Analysis
How the short-lived Union sells itself short
The EU’s ambitions are being sacrificed on the altar of “competitiveness” and the “simplification” of social and environmental rules, which are being blamed for hindering the economy in a difficult time.

While the world is gathered in Belém for COP30, in Europe the gap between the current political decisions and the climate ambitions set out in the 2019 Green Deal is only growing wider. On Thursday, the European Parliament saw for the first time, on the occasion of a major vote, the advent of a new alliance, different from the so-called “Ursula majority” that has supported Commission President von der Leyen.
The EPP (European People's Party), the largest group, turned its back on the Socialists, Liberals, and Greens and joined up with the far-right Conservatives and Reformists (ECR, Meloni’s group) and Patriots (the group of the Lega and Le Pen) to lower the due diligence requirements for European industries regarding respect for social and environmental rights and the duty to repair.
The obligation to report on the social and environmental impact of production is now limited to companies with more than 5,000 employees and over €1.5 billion in turnover. Furthermore, the threshold for sustainability reporting has also been raised. The European Parliament, as requested by the Commission, is abandoning the project of a European civil liability regime, and multinationals are exempted from climate transition plans. One of the many effects concerns health: the rules for the evaluation and authorization of pesticides and biocides are being weakened.
The European Union, which used to have ambitions of global leadership in the climate transition with the Green Deal, now had to show up at COP30 with a low profile. It arrived in Brazil in poor shape, following the difficult process of reaching an agreement on the 2040 interim CO2 reduction target, which is necessary for reaching net zero by 2050. The last-minute deal reduced the target from the planned 90% to 85%, thanks to the externalization of the CO2 credit market.
With Thursday's first vote on the “Omnibus package,” the European Union’s ambitions are being sacrificed on the altar of “competitiveness” and the “simplification” of social and environmental rules, which are being blamed for hindering the economy in a difficult time.
The right and the far-right are joining forces to impose deregulation, aiming to make it easier for European industry to compete internationally. “A sad moment,” commented the Greens. The far-right is satisfied: not only has the “cordon sanitaire” that isolated it been broken, but according to the Patriots group, which includes Italy's Lega and France's National Rally, the 90% reduction target was simply “a fantasy, while our factories are closing and electricity bills are skyrocketing.”
Global CO2 emissions are rising, but the backlash against environmental rules is growing, as is the repression of environmental movements. The lobbies are in full swing. To prepare the “Omnibus package,” negotiators prioritized meetings with businesses, which defended private interests at the expense of the climate. TotalEnergies and Siemens wrote to the Commission explicitly asking for the Green Deal to be abandoned. The automotive industry, led by the Germans and Italians, has mobilized to demand an extension of the 2035 deadline for banning the sale of new combustion-engine cars in the EU.

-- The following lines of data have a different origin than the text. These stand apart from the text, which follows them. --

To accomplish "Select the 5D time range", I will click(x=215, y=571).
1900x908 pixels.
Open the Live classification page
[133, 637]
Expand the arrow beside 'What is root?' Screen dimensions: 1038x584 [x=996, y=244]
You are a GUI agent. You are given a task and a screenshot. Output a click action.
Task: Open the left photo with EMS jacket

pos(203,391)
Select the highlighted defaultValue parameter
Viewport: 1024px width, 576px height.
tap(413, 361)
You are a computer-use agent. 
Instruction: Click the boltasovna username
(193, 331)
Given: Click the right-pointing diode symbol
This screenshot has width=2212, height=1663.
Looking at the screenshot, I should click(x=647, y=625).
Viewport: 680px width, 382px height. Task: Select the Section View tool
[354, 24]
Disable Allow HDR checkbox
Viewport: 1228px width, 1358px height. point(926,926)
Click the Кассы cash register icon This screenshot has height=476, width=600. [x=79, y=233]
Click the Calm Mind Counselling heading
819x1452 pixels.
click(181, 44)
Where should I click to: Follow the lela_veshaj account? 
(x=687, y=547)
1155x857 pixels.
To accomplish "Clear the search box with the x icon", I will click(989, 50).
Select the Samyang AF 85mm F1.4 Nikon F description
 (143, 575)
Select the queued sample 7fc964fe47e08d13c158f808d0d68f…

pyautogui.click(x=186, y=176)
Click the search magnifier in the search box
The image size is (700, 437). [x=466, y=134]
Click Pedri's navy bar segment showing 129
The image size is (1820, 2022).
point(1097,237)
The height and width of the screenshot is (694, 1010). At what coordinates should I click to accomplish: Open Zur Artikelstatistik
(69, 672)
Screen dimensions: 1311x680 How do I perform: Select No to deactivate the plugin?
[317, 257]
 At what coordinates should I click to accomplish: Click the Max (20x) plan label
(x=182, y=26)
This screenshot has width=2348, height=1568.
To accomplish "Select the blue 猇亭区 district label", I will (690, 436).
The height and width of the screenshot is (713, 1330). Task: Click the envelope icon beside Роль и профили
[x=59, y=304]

The continent's industry, already penalized by Trump's tariffs, fears competition from China but is slow to invest in the transition sectors. And the fossil fuel lobbies are in full-on assault mode: they are instilling doubt about the scientific credibility of global warming, engaging in greenwashing, denouncing “punitive” ecology, exploiting job insecurity, and minimizing Europe’s share of global CO2 emissions (only 6%, implying it's not worth making much effort, as other blocs like the US and China are primarily responsible).
On Thursday, for example, finance ministers met in Brussels to discuss the energy tax directive, which since 2003 has exempted fossil fuels for the aviation and maritime sectors. Panicked about the negative effects on employment, the ecological transition was delayed once more. The European Union is proving more receptive to the push for rearmament as a way to replace jobs lost in the auto industry. In Germany, the CEO of Rheinmetall, Armin Papperger, nicknamed the “Lord of War,” has promised to hire 500,000-600,000 of the 770,000 workers in the auto sector who are currently at risk. The EU is helping Ukraine in the name of defending its values, but also starting to dismantle those same values at home.